That figure comprises a maximum bonus opportunity of 175% of salary, and an enhanced long-term incentive (LTI) award, capped at 650% of base salary.
“The LTI award may be made as a combination of performance and restricted shares,” said ISS’s report to clients, released this week and which has been seen by Sky News.
“Material concerns are identified with both the quantum and nature of the LTI award.
“In the round, support is not considered warranted for the remuneration policy.”
ISS’s recommendations are widely followed by institutional shareholders, although its peer, Glass Lewis, has backed Sage’s proposed pay policy.
Roisin Donnelly, the non-executive director who chairs Sage’s remuneration committee, said: “We have valued our engagement with ISS and other proxy advisers over the past year.
“We took their feedback into account when finalizing our proposals and are disappointed ISS has come to this decision, particularly in light of performance.
“We believe the proposed remuneration policy changes will help align executive pay with FTSE 100 and global technology benchmarks, emphasize pay-for-performance, and position Sage to retain and attract top talent globally.”

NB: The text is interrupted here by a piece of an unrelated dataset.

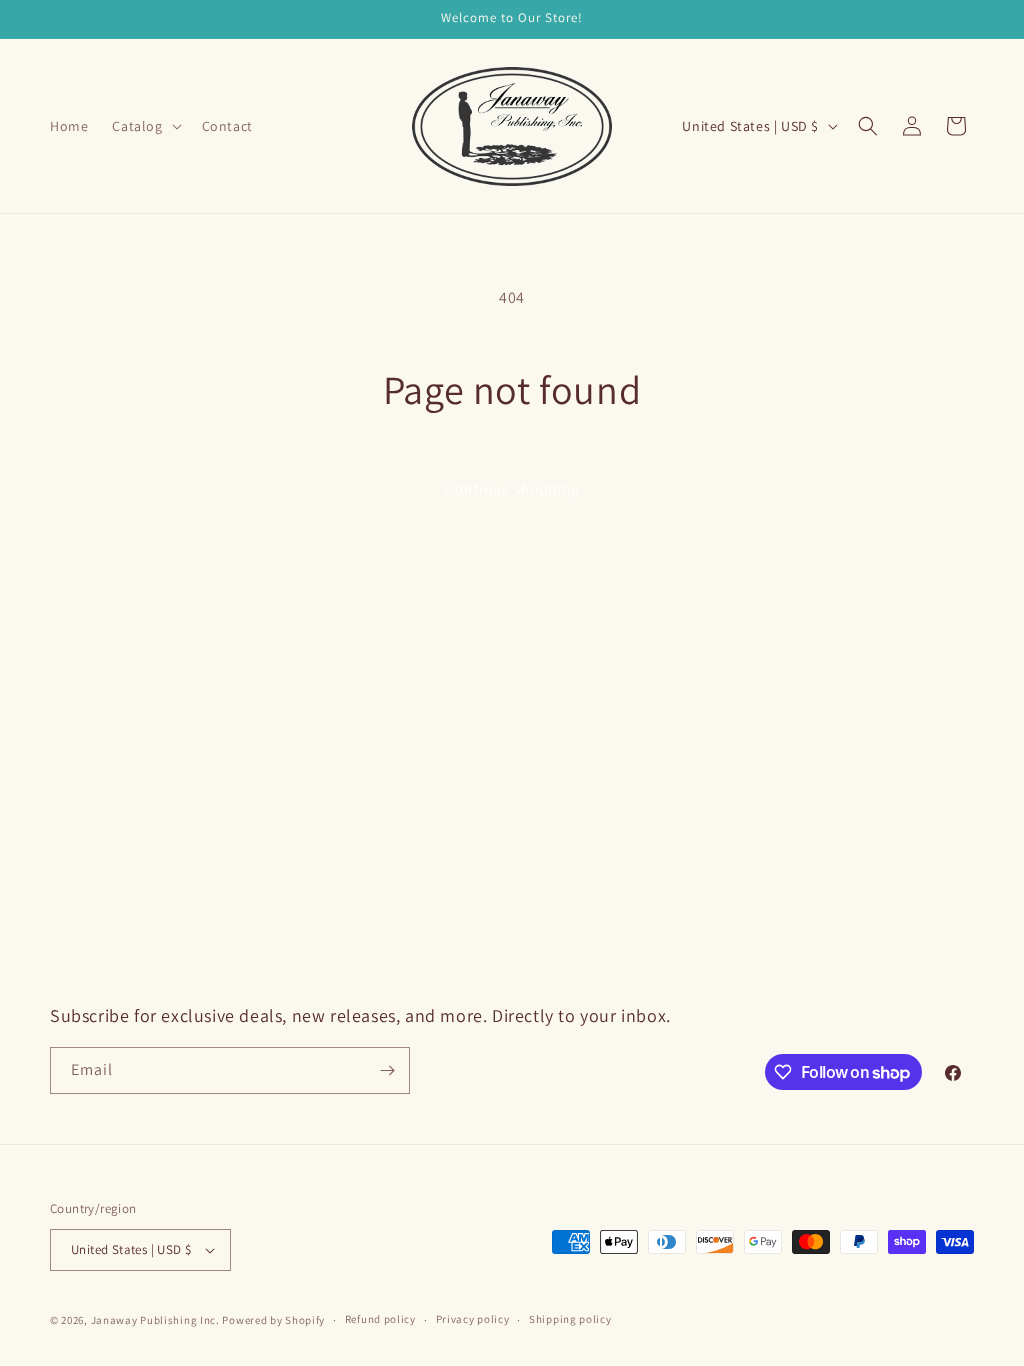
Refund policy (380, 1319)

Sage is also proposing to increase the LTI element of its current executive directors’ pay packages from 300% to 400% of salary, although ISS said this had not formed part of its decision to oppose the policy.
In a letter to Sage shareholders seen by Sky News, Andy Duff, the company’s chairman, said: “We believe the negative recommendation [from ISS] is a disproportionate response, given the primary focus of the policy changes are to address pay for performance alignment for our executive directors.

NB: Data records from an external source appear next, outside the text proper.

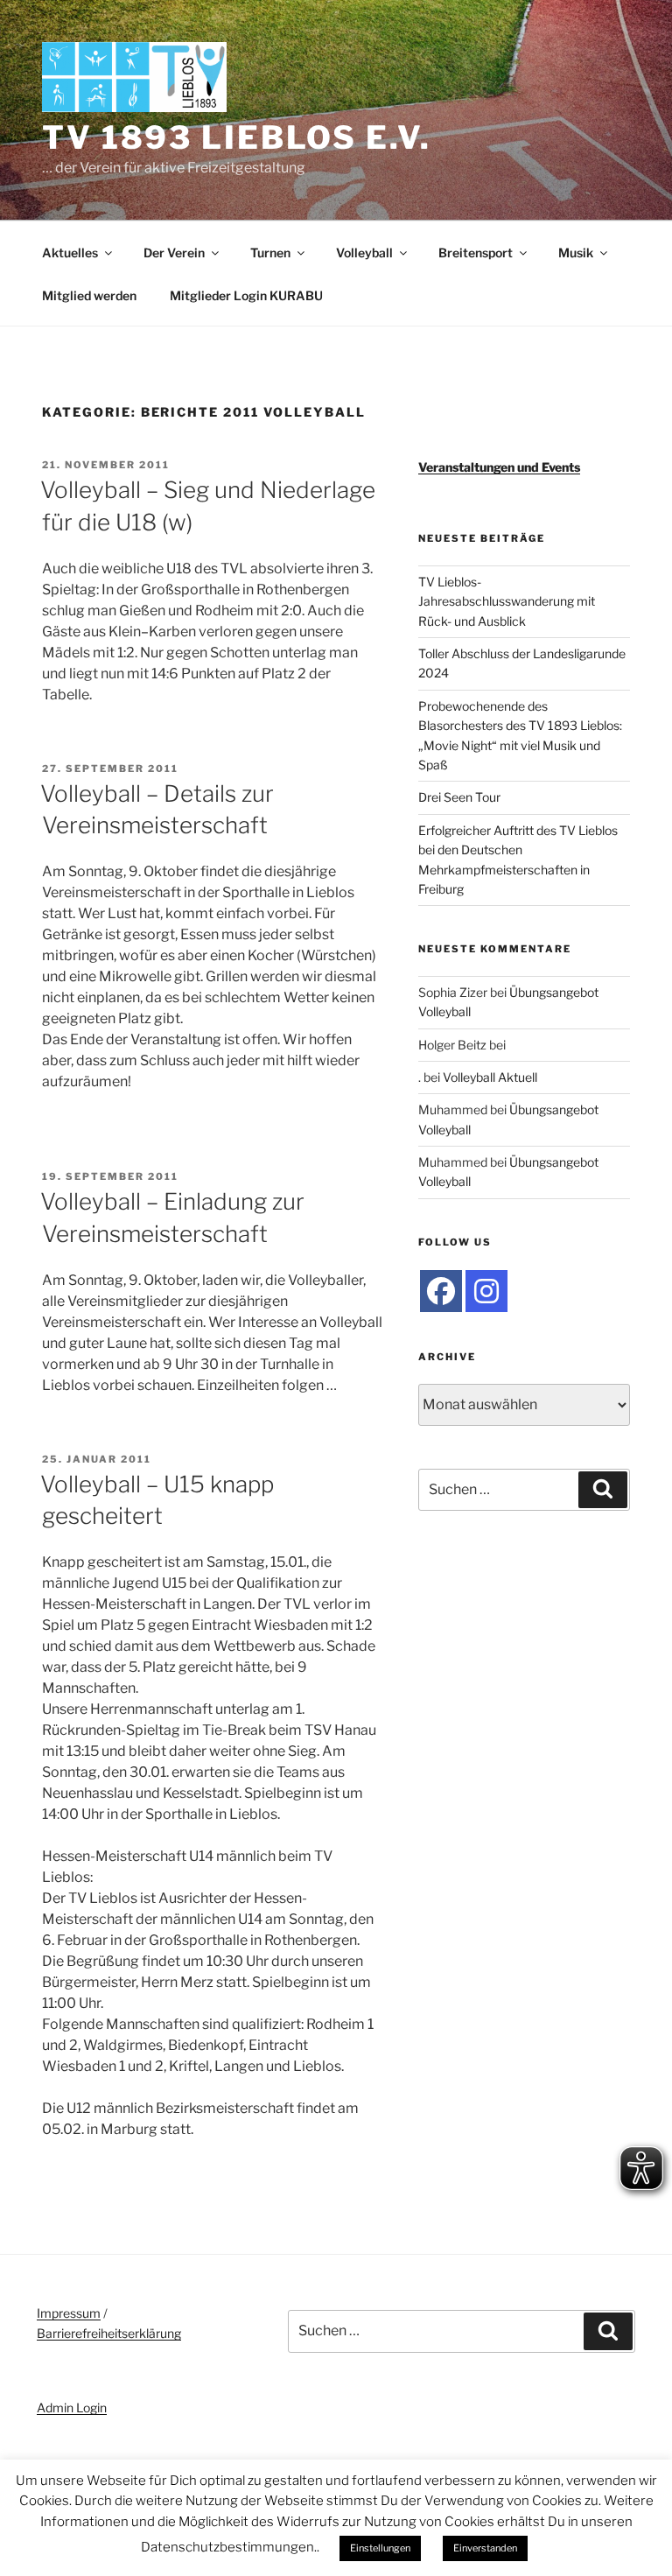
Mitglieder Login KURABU (246, 295)
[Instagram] (487, 1291)
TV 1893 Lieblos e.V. (236, 137)
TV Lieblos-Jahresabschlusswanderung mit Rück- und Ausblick (506, 601)
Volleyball (364, 252)
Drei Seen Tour (459, 797)
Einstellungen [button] (380, 2548)
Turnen (270, 252)
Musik (575, 252)
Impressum (69, 2313)
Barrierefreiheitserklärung (109, 2333)
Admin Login (72, 2407)
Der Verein (174, 252)
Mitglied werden (89, 295)
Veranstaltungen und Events (499, 467)
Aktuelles (70, 252)
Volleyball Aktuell (490, 1077)
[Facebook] (441, 1291)
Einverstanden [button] (485, 2548)
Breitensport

“Managing succession risk is a key responsibility for the board and so the remuneration committee considered what would be required in a recruitment scenario.
“In that context, we believe it is prudent to include, solely within the recruitment provision of the Policy, additional flexibility to ensure we could offer a sufficiently competitive remuneration package to attract high-calibre executive director candidates from the global technology talent market.”
One investor said they backed the decision of Ms Donnelly to propose the changes given the international nature of the markets in which Sage operates.
Steve Hare, the company’s chief executive, has been with the company since 2014, while Jonathan Howell, its finance chief, has held that role for nearly seven years.
Their length of service means that identifying successors for both will be a priority for Mr Duff in the coming years, with Sage’s board likely to conduct a global search for both.
On Wednesday afternoon, shares in Sage were trading at 1338.7p, having risen by nearly a fifth over the last year.
The company has a market valuation of about £13.2bn.